専門医•日比野佐和子と林田康隆氏が語る目の新常識⑤
◇眼鏡をかけたら視力悪化は本当か?
「”眼鏡をかけたら視力が却って悪くなる”というのは本当ですか?」
これは本当によく聞かれることですが、眼鏡をかけたらよけいに目が悪くなるなんて、まったく根拠がありません。少なくともそれを裏づけるデータがありません。
先にお話ししたように、視力低下を招く原因は、ほとんどの場合が環境です。たとえ眼鏡をかけて以前よりよく見えるようになっても、目を酷使したり、ブルーライトや紫外線を浴び過ぎたりなど、環境を改善しなければ裸眼視力は低下してしまいます。
◇合わない眼鏡をかけている人は注意!
それと、合わない眼鏡をかけている人がとても多いことに驚きます。眼科を訪れる患者さんのなかには、「この眼鏡、10年以上愛用しています」とか、「こめかみに跡がつくのが嫌でほとんどかけていないんですよね」など、明らかにご自身に合っていない眼鏡を持ってこられる人がいます。
一般的な眼鏡は、視力を回復させる器具ではありません。不足した視力を“補う”道具なのです。しかも眼鏡をかけたからといって、遠くも近くも、明るい場所でも暗い場所でも、広い視界で歪みもなく見える、なんていう「目がいい人」のようになれるわけではありません。過度な期待から「よくならなかった」=「悪くなった」と捉える人もいるでしょう。
◇裸眼でいる時の環境こそが大切
眼鏡は検査やカウンセリングによって、人それぞれの視力や生活環境に応じた矯正度合いの製品が選ばれます。それが実際の使用環境に合わない状態で使い続けると、かえって視力が低下してしまうこともあります。

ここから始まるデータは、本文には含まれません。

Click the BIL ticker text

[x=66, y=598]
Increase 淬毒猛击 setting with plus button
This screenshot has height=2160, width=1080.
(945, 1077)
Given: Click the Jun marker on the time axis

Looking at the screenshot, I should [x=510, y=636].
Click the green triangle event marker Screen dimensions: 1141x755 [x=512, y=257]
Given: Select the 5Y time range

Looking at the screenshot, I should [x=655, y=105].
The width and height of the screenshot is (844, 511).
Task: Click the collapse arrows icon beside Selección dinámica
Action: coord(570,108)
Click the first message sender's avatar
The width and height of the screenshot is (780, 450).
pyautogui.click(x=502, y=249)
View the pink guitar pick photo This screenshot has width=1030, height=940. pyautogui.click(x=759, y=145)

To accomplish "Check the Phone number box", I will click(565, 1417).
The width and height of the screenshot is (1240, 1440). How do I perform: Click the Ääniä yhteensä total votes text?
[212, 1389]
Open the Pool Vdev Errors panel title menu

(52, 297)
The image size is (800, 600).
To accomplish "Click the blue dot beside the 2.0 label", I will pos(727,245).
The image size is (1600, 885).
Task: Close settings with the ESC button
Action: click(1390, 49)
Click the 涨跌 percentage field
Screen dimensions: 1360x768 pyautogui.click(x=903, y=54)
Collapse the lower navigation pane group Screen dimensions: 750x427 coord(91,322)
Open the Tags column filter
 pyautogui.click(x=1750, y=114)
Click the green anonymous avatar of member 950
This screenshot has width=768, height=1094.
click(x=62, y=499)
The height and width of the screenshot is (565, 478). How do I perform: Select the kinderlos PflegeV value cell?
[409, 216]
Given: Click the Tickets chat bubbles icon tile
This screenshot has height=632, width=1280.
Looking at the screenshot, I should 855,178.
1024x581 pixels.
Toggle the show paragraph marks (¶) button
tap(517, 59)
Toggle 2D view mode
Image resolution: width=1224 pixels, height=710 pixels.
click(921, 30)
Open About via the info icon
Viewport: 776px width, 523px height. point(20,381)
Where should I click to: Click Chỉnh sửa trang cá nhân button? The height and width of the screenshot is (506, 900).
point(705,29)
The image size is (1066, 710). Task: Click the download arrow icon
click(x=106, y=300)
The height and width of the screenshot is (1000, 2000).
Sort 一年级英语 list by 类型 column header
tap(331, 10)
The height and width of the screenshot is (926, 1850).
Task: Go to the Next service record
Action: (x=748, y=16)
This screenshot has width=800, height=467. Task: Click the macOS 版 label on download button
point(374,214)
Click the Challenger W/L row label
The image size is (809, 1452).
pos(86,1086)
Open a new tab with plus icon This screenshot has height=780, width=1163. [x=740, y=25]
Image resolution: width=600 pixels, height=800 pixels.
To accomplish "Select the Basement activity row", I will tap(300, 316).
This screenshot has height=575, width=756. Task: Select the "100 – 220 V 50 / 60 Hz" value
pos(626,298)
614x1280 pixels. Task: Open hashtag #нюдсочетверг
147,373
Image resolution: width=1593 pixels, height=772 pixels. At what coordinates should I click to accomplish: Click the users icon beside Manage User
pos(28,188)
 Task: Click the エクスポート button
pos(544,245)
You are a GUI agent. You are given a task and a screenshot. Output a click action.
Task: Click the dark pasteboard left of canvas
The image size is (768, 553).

さらにコンタクトレンズは、眼鏡よりも装用する環境や方法、製品の質などが視力に大きな影響を及ぼします。たとえばカラーコンタクトのようにファッション性を重視するコンタクトのなかには、酸素透過率の低いものがあるので、注意が必要です。
眼鏡やコンタクトの装用に関係なく、裸眼の環境、健康状態をよりよくしてあげることを何より大切にしてください。